- _Extrait présenté_:
__________

Laurent (Mermet et Feger, 2019) définit les trois principaux bénéfices secondaires reçus par les alarmistes selon lui: l’illusion d’être utile alors que cet alarmisme ne dispose pas de théorie de l’action et exhorte plutôt celle des seuls pouvoirs publics ; une posture moraliste qui place les alarmistes « du bon côté de la force » sans pour autant qu’ils ne sacrifient quelques avantages significatifs, ou même en leur permettant d’en acquérir de nouveaux, comme une plus grande notoriété, une meilleure rémunération ou un pouvoir accru ; l’impression diffusée ainsi qu’alarmer constitue en soi une action, ce qui en fait la bloque. Son analyse fine invite à l’analogie.

Des initiatives « bloquantes » donnent l’illusion de provoquer le changement dans d’autres champs, comme celui de l’intrapreneuriat. Fabrice Cavarretta (2019) montre que l’intrapreneuriat dans une grande entreprise demeure le plus souvent prisonnier du paradigme taylorien, sans lien avec celui qu’il nomme « le paradigme de l’effectuation » : un « tourbillon d’activités s’y déroulent», comme par analogie se développent une multitude d’alarmes environnementales, lesquelles « ne conduisent pas forcément à l’émergence de nouvelles activités qui prennent appui sur les forces intrinsèques de l’entreprise », ce qui correspond à l’effet bloquant des alarmes exprimé en termes plus radicaux par Laurent.

__________

- _Données fournies_:
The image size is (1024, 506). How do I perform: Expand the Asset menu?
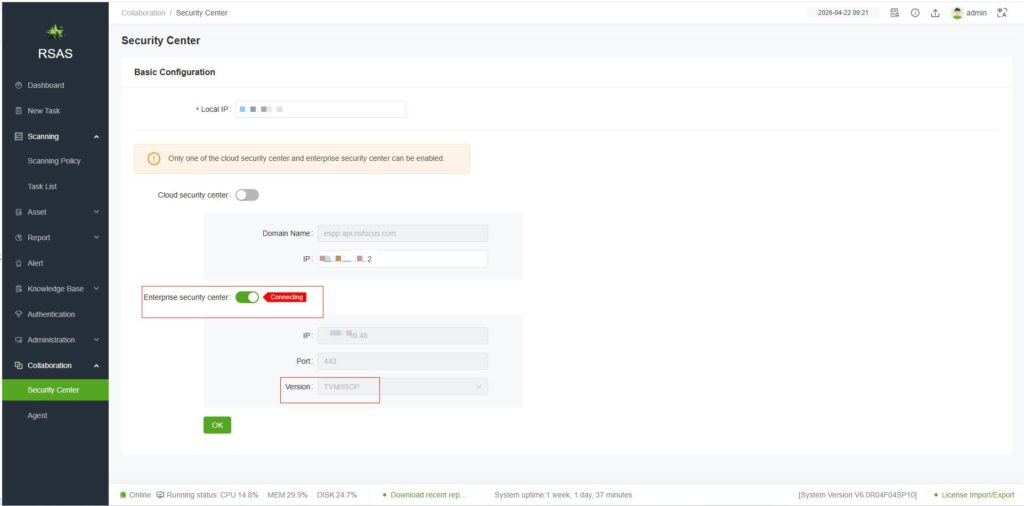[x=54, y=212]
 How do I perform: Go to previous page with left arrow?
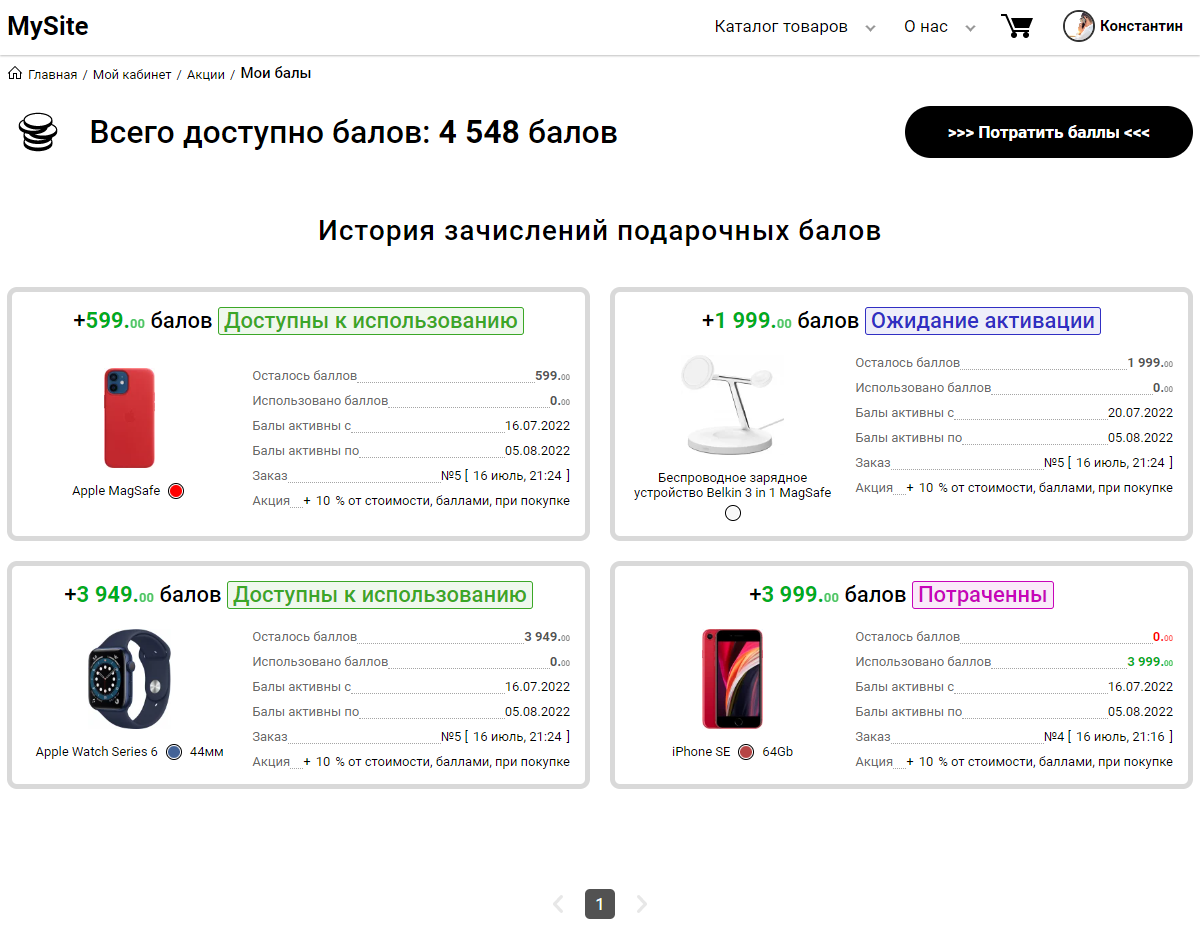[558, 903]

__________

- _Consigne_:
Recopiez le passage de l'extrait sur l'alarmisme qui commence aux mots « Laurent (Mermet et » et s'arrête après « invite à l’analogie. », en remplaçant « alarmistes » par « catastrophistes ». Les lignes n'ont aucun rapport avec l'extrait.

- _Réponse_:
Laurent (Mermet et Feger, 2019) définit les trois principaux bénéfices secondaires reçus par les catastrophistes selon lui: l’illusion d’être utile alors que cet alarmisme ne dispose pas de théorie de l’action et exhorte plutôt celle des seuls pouvoirs publics ; une posture moraliste qui place les catastrophistes « du bon côté de la force » sans pour autant qu’ils ne sacrifient quelques avantages significatifs, ou même en leur permettant d’en acquérir de nouveaux, comme une plus grande notoriété, une meilleure rémunération ou un pouvoir accru ; l’impression diffusée ainsi qu’alarmer constitue en soi une action, ce qui en fait la bloque. Son analyse fine invite à l’analogie.